= INFORMATION =
>>
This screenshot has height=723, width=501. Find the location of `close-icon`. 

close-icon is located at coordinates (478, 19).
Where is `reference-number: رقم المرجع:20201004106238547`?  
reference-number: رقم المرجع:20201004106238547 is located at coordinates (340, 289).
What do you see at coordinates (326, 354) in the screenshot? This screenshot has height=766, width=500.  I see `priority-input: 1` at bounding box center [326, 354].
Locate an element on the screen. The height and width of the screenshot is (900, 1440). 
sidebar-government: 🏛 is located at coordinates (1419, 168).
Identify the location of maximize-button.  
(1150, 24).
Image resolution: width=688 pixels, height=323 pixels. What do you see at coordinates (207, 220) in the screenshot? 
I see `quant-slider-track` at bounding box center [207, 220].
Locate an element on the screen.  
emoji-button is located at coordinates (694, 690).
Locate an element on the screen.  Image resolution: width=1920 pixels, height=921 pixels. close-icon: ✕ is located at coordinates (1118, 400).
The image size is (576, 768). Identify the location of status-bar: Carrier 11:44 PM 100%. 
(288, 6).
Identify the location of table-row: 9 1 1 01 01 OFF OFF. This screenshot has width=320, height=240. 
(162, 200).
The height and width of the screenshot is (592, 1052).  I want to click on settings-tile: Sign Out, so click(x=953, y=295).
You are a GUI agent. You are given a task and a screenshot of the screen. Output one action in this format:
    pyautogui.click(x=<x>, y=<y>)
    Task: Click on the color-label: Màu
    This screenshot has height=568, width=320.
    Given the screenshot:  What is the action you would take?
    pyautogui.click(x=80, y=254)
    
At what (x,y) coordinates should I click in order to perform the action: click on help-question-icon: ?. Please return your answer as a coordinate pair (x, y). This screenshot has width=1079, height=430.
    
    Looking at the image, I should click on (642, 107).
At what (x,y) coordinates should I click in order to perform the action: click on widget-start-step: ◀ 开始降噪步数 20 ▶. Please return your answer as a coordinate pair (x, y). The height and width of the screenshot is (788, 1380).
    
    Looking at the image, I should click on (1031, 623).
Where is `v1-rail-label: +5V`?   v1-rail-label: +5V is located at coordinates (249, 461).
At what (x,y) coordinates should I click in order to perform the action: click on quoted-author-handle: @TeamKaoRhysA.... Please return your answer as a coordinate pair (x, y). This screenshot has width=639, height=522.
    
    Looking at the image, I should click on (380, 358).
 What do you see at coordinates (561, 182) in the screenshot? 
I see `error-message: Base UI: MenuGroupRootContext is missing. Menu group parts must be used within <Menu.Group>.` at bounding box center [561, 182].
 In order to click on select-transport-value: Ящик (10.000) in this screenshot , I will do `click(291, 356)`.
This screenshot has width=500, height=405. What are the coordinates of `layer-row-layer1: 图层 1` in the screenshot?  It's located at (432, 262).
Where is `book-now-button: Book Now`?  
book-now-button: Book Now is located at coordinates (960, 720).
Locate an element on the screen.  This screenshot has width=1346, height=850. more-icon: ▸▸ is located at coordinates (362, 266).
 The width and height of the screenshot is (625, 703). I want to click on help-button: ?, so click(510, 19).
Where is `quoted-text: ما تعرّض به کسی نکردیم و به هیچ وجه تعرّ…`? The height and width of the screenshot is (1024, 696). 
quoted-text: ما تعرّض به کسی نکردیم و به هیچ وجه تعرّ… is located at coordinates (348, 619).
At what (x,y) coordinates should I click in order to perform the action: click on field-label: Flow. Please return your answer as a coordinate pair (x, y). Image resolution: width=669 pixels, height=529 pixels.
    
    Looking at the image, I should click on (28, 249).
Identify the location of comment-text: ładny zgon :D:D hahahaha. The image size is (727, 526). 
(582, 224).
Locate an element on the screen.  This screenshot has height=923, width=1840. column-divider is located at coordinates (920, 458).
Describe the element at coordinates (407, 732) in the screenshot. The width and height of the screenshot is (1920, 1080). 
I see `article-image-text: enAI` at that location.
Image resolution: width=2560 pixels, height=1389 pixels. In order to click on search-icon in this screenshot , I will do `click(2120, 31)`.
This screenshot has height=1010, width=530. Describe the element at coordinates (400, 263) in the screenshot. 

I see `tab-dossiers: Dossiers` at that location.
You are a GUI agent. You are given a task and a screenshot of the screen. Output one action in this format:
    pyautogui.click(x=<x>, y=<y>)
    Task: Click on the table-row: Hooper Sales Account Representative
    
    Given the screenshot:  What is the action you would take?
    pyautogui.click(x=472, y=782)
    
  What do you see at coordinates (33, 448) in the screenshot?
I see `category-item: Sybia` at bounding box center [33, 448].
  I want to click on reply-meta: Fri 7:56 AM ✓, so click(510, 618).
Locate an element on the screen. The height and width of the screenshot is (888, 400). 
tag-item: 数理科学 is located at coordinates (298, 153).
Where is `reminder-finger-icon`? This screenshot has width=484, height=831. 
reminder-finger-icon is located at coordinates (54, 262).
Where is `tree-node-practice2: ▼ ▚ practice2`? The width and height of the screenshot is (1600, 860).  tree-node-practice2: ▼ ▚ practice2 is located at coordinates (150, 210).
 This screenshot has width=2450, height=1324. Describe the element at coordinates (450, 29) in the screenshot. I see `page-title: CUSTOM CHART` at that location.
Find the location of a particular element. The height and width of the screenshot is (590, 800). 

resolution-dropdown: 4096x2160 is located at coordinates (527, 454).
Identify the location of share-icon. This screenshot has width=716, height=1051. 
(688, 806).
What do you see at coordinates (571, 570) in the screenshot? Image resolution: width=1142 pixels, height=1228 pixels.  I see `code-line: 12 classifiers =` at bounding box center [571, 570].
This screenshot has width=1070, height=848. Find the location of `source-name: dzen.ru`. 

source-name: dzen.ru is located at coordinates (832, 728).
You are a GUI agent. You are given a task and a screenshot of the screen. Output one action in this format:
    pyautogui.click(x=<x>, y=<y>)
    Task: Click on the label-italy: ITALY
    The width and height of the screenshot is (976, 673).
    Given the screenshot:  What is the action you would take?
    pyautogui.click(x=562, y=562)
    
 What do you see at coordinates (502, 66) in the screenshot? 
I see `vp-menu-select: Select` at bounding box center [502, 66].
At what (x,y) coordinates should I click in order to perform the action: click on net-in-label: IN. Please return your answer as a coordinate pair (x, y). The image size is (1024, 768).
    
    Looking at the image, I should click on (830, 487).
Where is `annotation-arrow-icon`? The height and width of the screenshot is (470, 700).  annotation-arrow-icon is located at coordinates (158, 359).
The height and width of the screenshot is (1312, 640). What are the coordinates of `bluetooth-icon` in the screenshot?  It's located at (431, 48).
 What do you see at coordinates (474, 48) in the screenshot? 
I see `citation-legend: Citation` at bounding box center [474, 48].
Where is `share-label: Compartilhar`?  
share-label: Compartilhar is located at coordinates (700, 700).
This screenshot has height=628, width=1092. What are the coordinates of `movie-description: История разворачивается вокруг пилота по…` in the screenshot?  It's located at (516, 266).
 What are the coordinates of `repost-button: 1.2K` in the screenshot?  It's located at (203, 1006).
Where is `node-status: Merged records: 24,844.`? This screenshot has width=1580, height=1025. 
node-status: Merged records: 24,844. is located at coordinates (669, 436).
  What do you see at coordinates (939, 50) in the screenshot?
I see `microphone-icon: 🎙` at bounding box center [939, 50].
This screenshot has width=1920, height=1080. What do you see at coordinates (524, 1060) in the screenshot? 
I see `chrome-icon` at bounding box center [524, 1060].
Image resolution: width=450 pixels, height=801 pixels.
<<
Convert the lines of the records starting at the line that contains "is (888, 400)." and ending at the line that contains "reminder-finger-icon is located" into a JSON list of strings, one string per line, with blank lines left out.

[
  "Locate an element on the screen. The height and width of the screenshot is (888, 400). ",
  "tag-item: 数理科学 is located at coordinates (298, 153).",
  "Where is `reminder-finger-icon`? This screenshot has width=484, height=831. ",
  "reminder-finger-icon is located at coordinates (54, 262)."
]